3. Accents on more than one letter simultaneously

- An arc on top may join two letters, like in the transliteration of
  the Russian "relected R" as IU{ia} .

- In Tagalog occurs a tilde on the ng digraph: ~{ng} .

- Underline (_) is often used to indicate that two letters transliterate
  one sound, e.g. in various Indian languages _{kh} .

- Similarly the double underline (=) is sometimes used when the combination
  of two letters stands must represent two distinct sounds, e.g. Urdu ={gh} .
  (See also the ligature above.)


Note that I do not propose a naming scheme for accented symbols here - the
chosen denotations are purely ad hoc.
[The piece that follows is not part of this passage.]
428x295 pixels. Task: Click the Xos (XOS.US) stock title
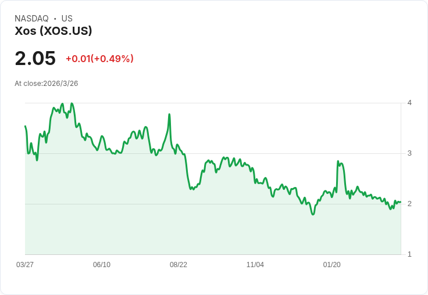coord(54,31)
Simple schemes as discussed earlier
almost always work, but fail when one letter carries several diacritical
marks. In Vietnamese one finds letters with acute and circumflex
side by side (so that it looks like a rotated 'less than or equals' sign):
{'^}a {'^}e {'^}o and towers like '^o ^a. ?Ua ~^e (read from top to bottom).
In Lithuanian one meets ~.e ~u, {.'}e '-u etc.
Clearly, when symbols can have three or more accents in various mutual
positions then some nontrivial grammar is needed to describe the situation.




4. Special symbols

Various ligatures are conventionally treated as a single symbol.
One has Dutch ij , German ss (or sz), French oe and
Scandinavian (and Latin) ae .

Turkish has dotless i (.i).

Icelandic has the thorn (bp) or (th).

Some symbols with a crossbar are
Polish /l and /L ; Scandinavian /o and /O ; Vietnamese and Yugoslavian
and Icelandic -d and -D ; Icelandic +d (eth).



Well, this is what I have found so far. The places where I said
"seems to occur" the information is quoted from an old draft version
of ISO standard ISO 5426 (dated 1975-07-10).
I would be thankful if people mailed me their additions and corrections.

irenas@tekig4.UUCP (Irena Sifrar) (08/01/85)

Andries Brouwer writes:
>1. Accents on top
>
>- Grave accent (`) occurs in many languages in `a `e `i `o `u ;
>  Slovene `r
>
I have never seen `r in Slovene.  There are no accents on Slovene letters
except when you want to denote the stress (mostly only dictionary
use).  In a way "r" can be one of the stressed letters, as in "mrtev",
but the word is actually pronounced [mer'tev], so the accent actually
falls on the implicit e (sounds like "a" in English, not like "ei").
I'd really like to see some examples of `r, if there are any.

Actually, Slovene does have three occurrences of accent that just have
to be there: hacek on top of c, s, z.  Even if c, s, or z are capitalized,
the hacek remains itself. (see below)

>- When the letter that should get the hacek is tall, then it gets a
>  comma at the upper right instead: Czech has ,d ,t ; Slovak also ,l .
>

>4. Special symbols
>
>Some symbols with a crossbar are
>Polish /l and /L ; Scandinavian /o and /O ; Vietnamese and Yugoslavian
>and Icelandic -d and -D ; Icelandic +d (eth).
>
There is no such language as Yugoslavian.  There is Macedonian,
Serbo-Croatian (slight differences between the two), and Slovene. 
Serbo-Croatian is the most common, even the Macedonians and the Slovenes
can speak in it.  The language of the government is usually Serbo-Croatian,
though at the assemblies people can talk in any of the three above 
mentioned languages.
			Irena Sifrar